Editorial
Sieben CDs hat «Opernwelt» bisher herausgebracht – exklusiv für unsere Leser. Immer waren es Aufnahmen, die erstmals auf CD erschienen. Und immer haben wir Künstler in den Mittelpunkt gestellt, die von der Plattenindustrie kaum beachtet oder einseitig eingesetzt wurden.
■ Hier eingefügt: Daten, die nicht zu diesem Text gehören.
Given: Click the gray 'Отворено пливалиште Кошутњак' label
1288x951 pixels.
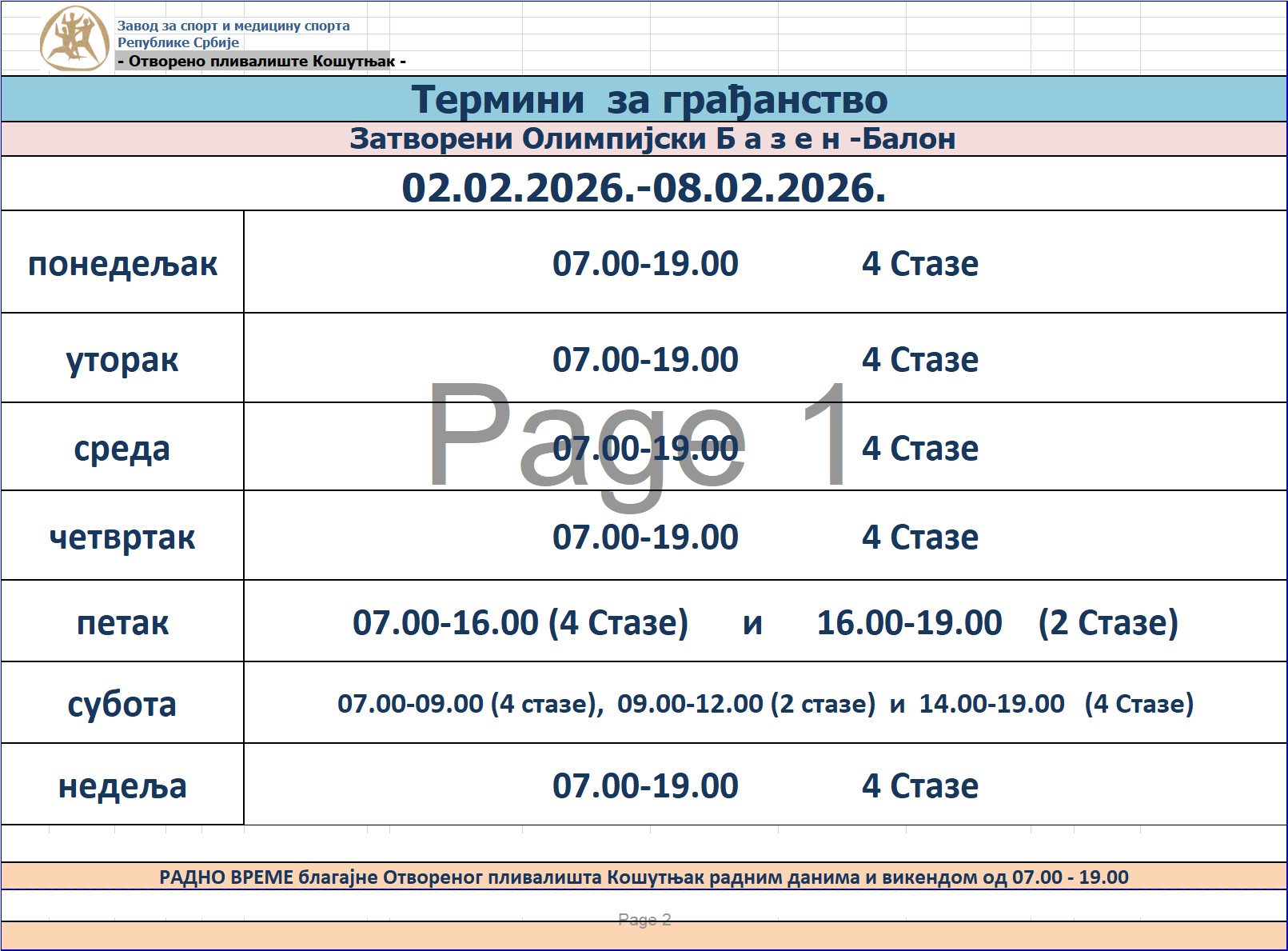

Martha Mödl zum Beispiel war wirklich glücklich, dass sie am Ende ihrer langen Laufbahn auf der «Opernwelt»-CD 1999 nicht als Wagner-Sängerin auftauchte, sondern mit einem Repertoire, dass kaum einer von ihr kannte: Gluck, Verdi, Schönberg – und die Carmen.
Von Anja Silja haben wir den ersten «Tristan»-Akt aus Rom 1965 veröffentlicht – ihre einzige Produktion, an der die (laut Autobiografie) zwei wichtigsten Männer ihres Lebens gleichzeitig beteiligt waren: Wieland Wagner und André Cluytens. Für die «Opernwelt»-CD zum 80. Geburtstag von Jean Cox gab Wolfgang Wagner 2002 einen Mitschnitt des dritten «Siegfried»-Aktes aus Bayreuth frei, in dem der amerikanische Tenor, dessen Glanzzeit so gut wie gar nicht dokumentiert ist, im Verein mit Catarina Ligendza Maßstäbe setzt. Julia Varady war mit frühen Lied-Aufnahmen aus den siebziger Jahren präsent, Helen Donath durch Live-Mitschnitte ihrer späten Karrierephase.
Au ...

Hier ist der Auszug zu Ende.